# Exercise prompt:
Would you copy the material below word for word, beginning with its first line and ending with the line that contains "Given: Click the コンテンツを作成 button"?
** Opening Records shown block **
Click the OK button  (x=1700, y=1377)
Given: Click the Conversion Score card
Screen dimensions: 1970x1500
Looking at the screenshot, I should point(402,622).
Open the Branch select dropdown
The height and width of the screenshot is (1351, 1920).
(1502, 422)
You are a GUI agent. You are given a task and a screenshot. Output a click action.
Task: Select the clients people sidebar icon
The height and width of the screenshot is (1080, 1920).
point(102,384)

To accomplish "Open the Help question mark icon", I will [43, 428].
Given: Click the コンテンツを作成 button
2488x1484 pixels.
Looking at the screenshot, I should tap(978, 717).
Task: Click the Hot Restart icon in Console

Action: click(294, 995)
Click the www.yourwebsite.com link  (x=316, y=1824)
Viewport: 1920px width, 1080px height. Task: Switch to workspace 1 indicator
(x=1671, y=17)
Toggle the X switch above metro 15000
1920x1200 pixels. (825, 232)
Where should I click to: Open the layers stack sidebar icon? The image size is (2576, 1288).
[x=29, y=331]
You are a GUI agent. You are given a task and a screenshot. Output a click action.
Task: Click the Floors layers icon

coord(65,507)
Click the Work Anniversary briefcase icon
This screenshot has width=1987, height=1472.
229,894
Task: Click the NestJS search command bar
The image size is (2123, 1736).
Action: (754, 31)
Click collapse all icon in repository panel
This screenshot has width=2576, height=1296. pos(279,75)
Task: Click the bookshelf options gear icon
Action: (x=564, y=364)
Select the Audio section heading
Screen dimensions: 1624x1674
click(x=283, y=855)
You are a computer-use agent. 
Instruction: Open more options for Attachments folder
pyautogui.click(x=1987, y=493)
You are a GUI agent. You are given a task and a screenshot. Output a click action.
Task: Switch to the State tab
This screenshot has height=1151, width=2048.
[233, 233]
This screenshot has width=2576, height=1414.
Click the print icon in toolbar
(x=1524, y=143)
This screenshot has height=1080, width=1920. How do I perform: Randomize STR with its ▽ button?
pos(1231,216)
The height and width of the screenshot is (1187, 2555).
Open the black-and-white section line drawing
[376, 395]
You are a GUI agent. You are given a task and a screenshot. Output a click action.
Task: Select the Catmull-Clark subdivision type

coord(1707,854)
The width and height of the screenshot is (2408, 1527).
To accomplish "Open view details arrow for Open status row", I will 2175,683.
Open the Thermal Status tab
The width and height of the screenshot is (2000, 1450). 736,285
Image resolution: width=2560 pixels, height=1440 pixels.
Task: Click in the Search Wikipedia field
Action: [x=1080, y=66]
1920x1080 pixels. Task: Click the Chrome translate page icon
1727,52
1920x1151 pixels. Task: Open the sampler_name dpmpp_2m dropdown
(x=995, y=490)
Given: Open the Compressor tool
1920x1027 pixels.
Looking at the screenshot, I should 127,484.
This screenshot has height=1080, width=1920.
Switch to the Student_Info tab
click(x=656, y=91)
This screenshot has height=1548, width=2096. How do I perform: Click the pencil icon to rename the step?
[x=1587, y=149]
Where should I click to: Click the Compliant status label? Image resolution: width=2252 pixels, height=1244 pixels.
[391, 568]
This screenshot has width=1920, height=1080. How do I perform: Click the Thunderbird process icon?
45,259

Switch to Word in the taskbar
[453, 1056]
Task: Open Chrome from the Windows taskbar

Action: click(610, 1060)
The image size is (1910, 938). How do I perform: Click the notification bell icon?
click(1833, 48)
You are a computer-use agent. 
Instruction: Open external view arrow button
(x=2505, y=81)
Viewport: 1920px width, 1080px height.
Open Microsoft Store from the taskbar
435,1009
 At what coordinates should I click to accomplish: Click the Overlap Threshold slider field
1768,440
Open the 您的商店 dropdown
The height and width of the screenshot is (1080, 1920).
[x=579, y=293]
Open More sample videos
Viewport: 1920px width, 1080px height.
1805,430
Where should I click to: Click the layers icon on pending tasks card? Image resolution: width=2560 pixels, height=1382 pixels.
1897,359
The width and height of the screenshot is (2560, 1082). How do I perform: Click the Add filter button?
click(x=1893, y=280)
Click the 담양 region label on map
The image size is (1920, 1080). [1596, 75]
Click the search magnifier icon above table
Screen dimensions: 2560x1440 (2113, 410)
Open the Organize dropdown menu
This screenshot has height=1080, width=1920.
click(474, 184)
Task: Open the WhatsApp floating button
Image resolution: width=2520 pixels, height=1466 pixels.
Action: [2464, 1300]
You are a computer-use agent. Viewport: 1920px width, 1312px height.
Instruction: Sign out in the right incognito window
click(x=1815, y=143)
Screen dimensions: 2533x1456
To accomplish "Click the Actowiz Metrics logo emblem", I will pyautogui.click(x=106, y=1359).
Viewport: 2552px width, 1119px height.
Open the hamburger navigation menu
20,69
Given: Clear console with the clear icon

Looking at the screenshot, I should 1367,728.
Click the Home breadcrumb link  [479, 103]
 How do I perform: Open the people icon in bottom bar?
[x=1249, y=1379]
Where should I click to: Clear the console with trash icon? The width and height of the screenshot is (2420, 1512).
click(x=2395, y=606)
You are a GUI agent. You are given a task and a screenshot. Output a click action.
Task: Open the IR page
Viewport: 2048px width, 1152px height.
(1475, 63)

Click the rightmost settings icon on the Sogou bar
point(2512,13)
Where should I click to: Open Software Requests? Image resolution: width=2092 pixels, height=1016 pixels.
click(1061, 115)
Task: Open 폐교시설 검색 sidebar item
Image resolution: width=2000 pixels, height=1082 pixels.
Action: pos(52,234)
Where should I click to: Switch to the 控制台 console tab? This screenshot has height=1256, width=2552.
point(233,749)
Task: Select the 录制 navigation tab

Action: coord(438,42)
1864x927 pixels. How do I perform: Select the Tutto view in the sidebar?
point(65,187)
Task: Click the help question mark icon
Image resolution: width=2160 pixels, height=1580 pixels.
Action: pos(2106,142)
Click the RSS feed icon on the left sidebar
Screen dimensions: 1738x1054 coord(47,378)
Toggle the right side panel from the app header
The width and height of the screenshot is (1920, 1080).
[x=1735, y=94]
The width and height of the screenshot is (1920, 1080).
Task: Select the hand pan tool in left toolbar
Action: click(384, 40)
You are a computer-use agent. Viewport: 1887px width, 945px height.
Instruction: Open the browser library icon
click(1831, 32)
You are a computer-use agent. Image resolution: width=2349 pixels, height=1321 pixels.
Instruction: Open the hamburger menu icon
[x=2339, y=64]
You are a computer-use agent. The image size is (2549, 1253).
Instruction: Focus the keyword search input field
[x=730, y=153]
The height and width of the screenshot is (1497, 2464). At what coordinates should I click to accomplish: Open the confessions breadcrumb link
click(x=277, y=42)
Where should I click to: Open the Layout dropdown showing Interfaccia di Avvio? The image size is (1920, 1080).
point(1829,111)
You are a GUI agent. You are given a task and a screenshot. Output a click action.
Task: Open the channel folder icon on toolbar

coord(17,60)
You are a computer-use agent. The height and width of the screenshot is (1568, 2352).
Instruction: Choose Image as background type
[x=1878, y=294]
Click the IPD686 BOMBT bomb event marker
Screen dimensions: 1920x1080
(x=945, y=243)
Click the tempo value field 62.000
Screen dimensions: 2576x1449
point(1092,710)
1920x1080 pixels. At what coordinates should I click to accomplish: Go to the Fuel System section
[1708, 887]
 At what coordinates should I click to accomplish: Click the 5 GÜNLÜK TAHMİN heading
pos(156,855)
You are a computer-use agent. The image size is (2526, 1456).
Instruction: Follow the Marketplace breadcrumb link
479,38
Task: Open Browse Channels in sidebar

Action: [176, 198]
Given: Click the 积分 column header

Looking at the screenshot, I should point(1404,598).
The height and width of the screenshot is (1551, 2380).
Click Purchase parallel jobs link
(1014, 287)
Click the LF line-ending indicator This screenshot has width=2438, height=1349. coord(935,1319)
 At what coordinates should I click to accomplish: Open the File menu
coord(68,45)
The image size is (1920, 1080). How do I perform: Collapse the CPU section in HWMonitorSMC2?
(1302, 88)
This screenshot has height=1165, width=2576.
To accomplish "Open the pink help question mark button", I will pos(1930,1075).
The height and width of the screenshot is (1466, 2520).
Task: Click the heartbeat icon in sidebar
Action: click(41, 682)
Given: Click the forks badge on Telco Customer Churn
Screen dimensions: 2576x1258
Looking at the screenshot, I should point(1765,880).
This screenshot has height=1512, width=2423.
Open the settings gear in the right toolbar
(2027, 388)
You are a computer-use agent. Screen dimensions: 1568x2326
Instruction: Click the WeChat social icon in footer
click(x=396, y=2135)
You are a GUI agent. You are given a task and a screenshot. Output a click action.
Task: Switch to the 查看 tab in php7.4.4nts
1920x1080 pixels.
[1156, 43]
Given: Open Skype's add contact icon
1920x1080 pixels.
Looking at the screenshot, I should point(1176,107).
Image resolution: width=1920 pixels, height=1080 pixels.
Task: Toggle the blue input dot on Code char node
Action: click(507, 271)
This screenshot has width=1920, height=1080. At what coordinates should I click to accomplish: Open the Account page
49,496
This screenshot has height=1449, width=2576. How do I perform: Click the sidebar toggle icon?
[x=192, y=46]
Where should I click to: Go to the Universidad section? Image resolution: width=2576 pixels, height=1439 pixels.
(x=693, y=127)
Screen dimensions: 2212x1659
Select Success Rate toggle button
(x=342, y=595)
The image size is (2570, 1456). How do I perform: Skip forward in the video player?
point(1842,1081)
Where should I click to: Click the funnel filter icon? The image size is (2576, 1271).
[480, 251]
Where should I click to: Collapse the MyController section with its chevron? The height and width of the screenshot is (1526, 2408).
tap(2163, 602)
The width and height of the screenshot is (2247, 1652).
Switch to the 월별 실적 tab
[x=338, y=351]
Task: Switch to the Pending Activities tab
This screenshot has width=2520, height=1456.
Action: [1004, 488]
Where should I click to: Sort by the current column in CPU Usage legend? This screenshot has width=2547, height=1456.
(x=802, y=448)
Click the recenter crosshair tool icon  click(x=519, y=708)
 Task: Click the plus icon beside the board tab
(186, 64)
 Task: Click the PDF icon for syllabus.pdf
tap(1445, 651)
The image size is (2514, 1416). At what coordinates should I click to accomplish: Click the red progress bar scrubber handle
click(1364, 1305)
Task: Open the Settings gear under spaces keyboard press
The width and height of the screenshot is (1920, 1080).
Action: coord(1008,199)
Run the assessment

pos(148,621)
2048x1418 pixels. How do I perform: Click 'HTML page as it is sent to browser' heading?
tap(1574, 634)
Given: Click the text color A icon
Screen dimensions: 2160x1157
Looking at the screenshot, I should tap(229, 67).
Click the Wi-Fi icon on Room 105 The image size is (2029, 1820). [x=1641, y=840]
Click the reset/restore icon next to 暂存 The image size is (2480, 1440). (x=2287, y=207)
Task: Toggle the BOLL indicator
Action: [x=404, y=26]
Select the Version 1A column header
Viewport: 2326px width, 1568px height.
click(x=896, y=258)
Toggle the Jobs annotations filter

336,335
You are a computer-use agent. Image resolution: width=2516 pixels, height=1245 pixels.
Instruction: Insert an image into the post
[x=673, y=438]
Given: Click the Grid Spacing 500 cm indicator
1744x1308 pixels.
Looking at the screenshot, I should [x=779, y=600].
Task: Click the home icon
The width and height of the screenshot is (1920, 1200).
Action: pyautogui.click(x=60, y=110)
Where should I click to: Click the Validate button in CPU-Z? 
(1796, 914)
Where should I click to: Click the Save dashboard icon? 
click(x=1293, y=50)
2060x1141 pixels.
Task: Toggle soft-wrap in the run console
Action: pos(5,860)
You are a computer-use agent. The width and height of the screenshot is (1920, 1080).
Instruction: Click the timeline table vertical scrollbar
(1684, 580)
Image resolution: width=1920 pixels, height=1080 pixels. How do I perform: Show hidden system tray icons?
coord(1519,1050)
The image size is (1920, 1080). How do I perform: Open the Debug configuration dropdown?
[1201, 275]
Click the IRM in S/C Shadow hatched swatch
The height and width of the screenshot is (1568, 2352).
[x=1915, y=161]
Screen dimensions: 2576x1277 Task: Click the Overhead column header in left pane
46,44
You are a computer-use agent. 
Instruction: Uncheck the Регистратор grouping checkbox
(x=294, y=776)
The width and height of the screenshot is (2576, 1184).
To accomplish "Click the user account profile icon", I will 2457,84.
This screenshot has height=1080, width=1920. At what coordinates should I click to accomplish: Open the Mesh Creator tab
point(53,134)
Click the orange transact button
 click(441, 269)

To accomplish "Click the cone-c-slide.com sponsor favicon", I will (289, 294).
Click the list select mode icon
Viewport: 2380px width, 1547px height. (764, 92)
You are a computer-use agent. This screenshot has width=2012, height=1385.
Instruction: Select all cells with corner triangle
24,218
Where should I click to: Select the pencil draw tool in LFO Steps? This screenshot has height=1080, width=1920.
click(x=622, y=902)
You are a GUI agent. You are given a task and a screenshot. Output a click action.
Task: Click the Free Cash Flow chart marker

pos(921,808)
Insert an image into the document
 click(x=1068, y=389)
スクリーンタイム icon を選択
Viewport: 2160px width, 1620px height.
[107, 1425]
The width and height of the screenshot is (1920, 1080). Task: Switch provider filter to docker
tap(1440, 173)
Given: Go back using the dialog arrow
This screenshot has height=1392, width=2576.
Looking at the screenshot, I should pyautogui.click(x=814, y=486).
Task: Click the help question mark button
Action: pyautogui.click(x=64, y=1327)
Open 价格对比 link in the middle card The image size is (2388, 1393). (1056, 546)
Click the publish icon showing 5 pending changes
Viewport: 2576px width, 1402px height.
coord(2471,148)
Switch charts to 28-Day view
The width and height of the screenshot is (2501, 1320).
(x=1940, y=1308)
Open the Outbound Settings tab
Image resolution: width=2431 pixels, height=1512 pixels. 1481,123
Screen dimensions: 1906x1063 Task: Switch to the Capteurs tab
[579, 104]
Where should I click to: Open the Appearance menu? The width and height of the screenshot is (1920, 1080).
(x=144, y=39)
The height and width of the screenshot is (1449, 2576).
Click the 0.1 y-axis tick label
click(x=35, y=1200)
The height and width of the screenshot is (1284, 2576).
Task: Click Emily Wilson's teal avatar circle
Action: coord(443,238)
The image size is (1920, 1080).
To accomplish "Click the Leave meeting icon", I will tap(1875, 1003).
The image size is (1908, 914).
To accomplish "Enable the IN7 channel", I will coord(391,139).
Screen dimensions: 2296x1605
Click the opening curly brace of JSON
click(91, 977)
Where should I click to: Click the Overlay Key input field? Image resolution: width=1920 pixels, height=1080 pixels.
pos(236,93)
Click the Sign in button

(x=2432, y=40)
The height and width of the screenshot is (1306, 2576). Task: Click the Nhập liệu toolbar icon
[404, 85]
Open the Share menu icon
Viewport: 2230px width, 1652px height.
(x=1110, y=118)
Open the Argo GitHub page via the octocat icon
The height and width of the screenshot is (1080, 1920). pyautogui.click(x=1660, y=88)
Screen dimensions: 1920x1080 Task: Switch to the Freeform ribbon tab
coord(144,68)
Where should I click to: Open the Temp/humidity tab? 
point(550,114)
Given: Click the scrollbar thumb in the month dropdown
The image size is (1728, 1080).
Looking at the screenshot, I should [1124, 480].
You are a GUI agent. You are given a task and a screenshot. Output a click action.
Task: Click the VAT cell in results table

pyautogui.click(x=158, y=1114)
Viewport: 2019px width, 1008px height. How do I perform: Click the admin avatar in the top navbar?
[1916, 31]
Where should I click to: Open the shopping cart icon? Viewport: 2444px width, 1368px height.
** Closing Records shown block **
# Task output:
Click the OK button  (x=1700, y=1377)
Given: Click the Conversion Score card
Screen dimensions: 1970x1500
Looking at the screenshot, I should point(402,622).
Open the Branch select dropdown
The height and width of the screenshot is (1351, 1920).
(1502, 422)
You are a GUI agent. You are given a task and a screenshot. Output a click action.
Task: Select the clients people sidebar icon
The height and width of the screenshot is (1080, 1920).
point(102,384)

To accomplish "Open the Help question mark icon", I will [43, 428].
Given: Click the コンテンツを作成 button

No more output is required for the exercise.